Statement on Ethical Approval and Consent
All data used in this study were fully anonymized prior to processing (see the Methodology section and variable definitions). No personally identifiable information such as names, addresses, phone numbers, account numbers, or official identifiers was collected, stored, or processed at any stage of research. The dataset contains only transactional and contextual variables necessary for the classification task (device score, frequency score, transaction amount, transaction type, location code, and temporal encoding), none of which allow for the direct identification of individuals.
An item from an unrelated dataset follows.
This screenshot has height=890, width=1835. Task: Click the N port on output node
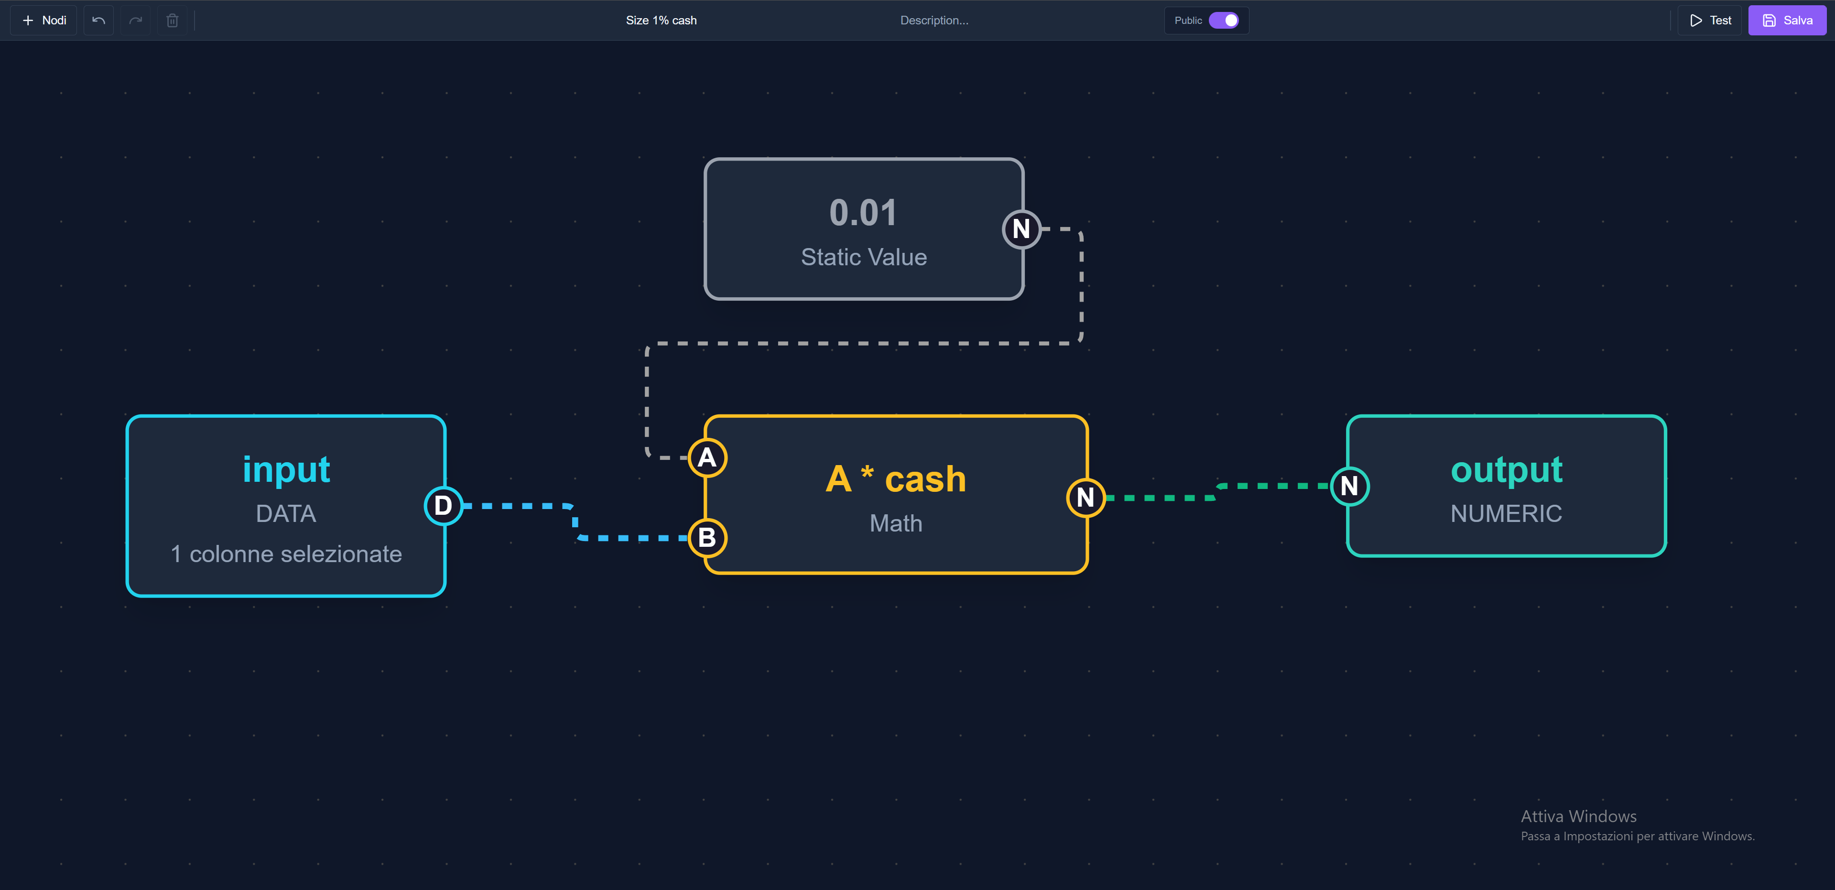pyautogui.click(x=1349, y=486)
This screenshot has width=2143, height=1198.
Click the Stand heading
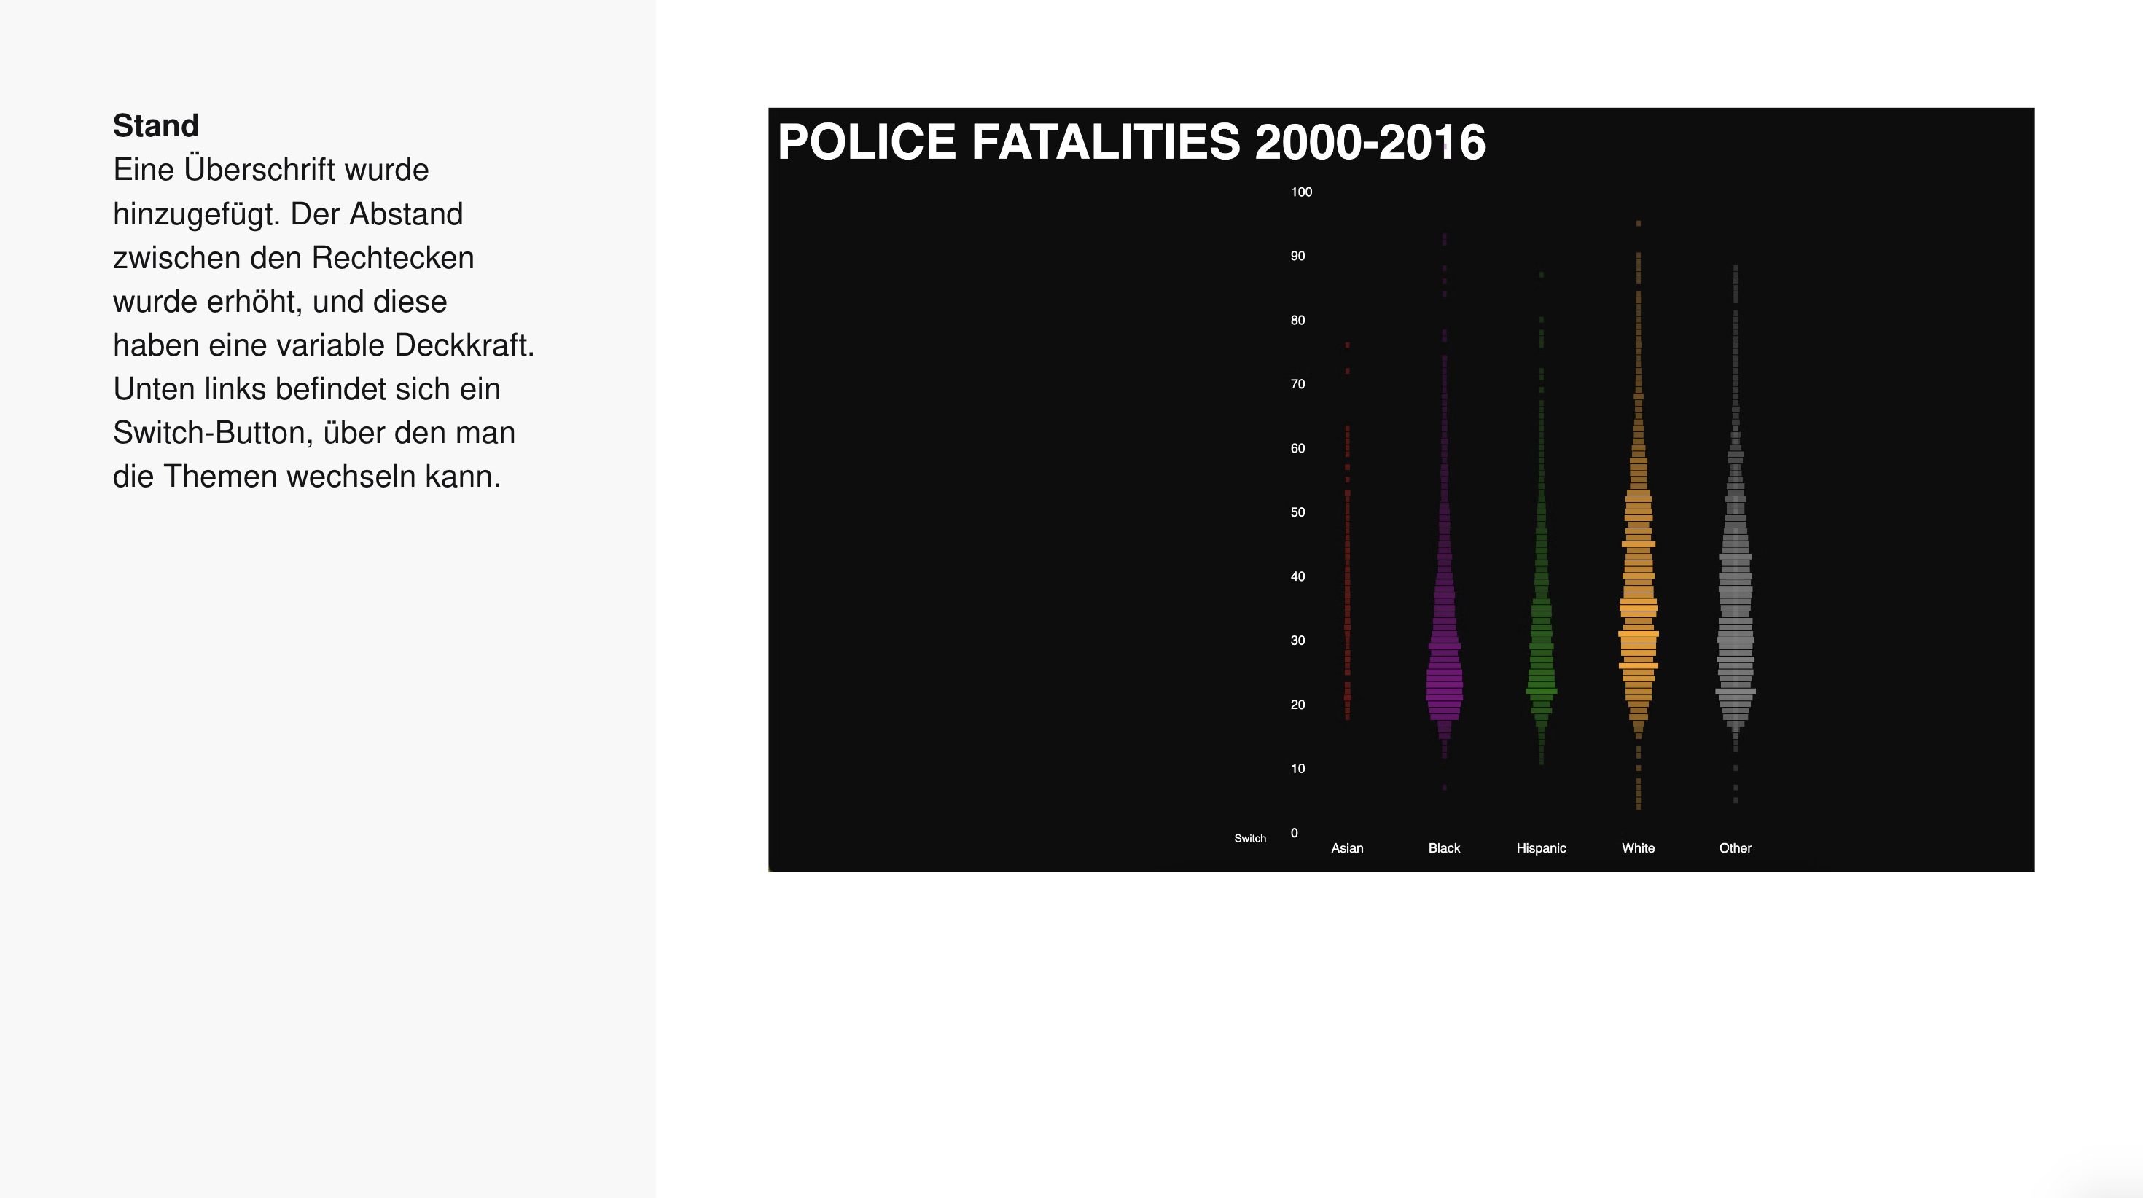156,126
In accordance with applicable data protection regulations, including the General Data Protection Regulation (GDPR), all potentially sensitive attributes were transformed using irreversible pseudonymization techniques prior to analysis. Given the anonymized nature of the data and the absence of direct interaction with human subjects, this study is exempt from any formal ethics committee approval procedure and from any requirement for informed consent.